This is a 1994 newsletter from The Advancement of Sound Science Coalition (TASSC), an industry-funded front group created in 1993 to create doubt about the health and environmental risks of tobacco. The group was a front for Philip Morris, the world’s largest tobacco company which controls about half of the U.S. tobacco market.
This issue of TASSC’s newsletter “Catalyst” focuses on the results of a poll funded by TASSC which showed increased concern among scientists about the way science is used or misrepresented in policy creation.

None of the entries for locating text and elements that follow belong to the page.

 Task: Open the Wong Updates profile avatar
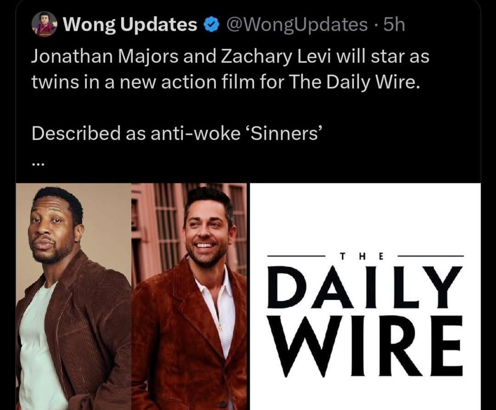(44, 24)
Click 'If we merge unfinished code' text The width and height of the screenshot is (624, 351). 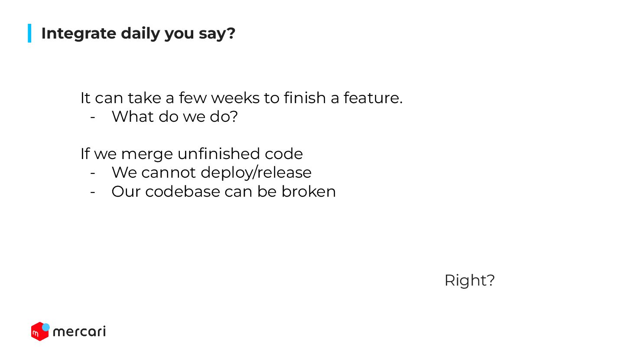point(192,154)
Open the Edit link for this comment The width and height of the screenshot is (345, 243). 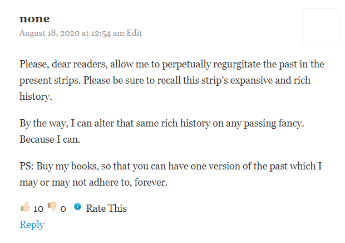click(x=134, y=33)
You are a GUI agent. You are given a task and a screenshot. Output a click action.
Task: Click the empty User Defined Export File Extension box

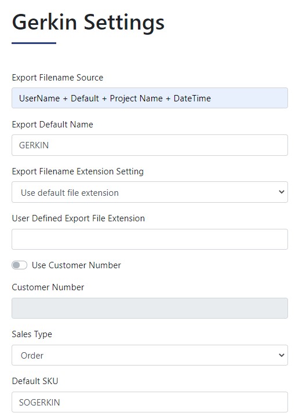coord(150,239)
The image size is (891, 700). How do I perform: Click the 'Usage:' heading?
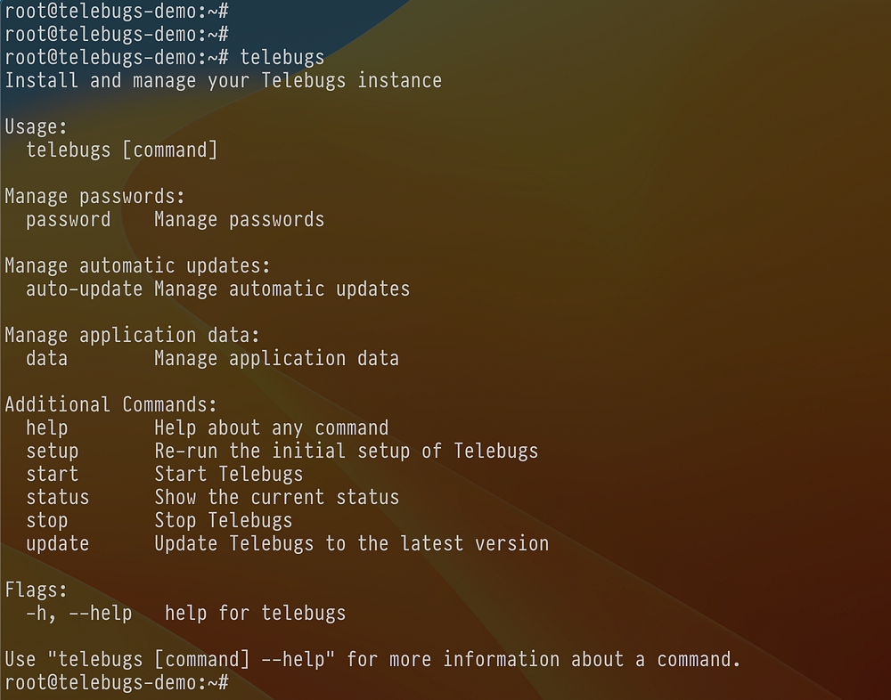click(x=37, y=127)
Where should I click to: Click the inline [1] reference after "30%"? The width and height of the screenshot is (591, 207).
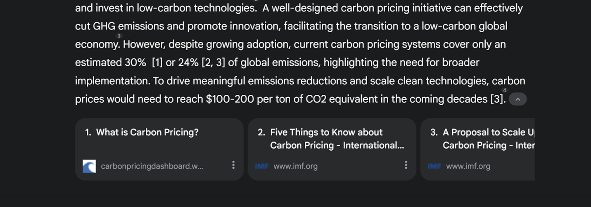(157, 63)
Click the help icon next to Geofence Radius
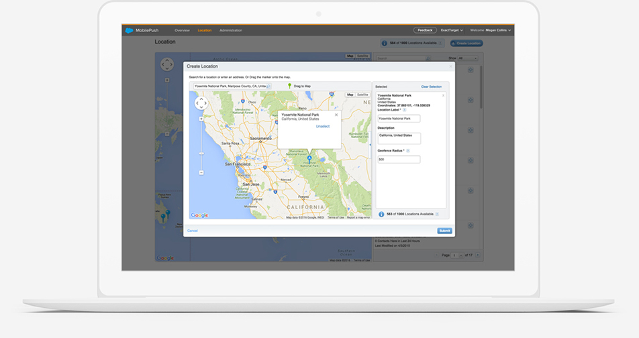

In response to this apparent concern, TASSC offers “five guiding scientific principles” to provide “a standard against which policymakers should measure research.” TASSC developed these principles with the hope to “resolve some of the waning of public confidence in government research.” Patrick Michaels is listed as a member scientist “who assisted in drafting our Statement of Principles.”
The principles, as laid out in the newsletter, are the following:
- “Total methodological documentation
- Comprehensive review of all relevent [sic] supporting information
- Prepublication technical review
- Public communication by responsible scientists
- Rejection of reinterpretations of old data without new experimental inquiry”
The newsletter also includes an overview of recent organizational activities, including “speaking to the American Legislative Exchange Council ” and providing written testimony for a hearing in New York City “on legislation that called for unreasonable restrictions on smoking in buildings.”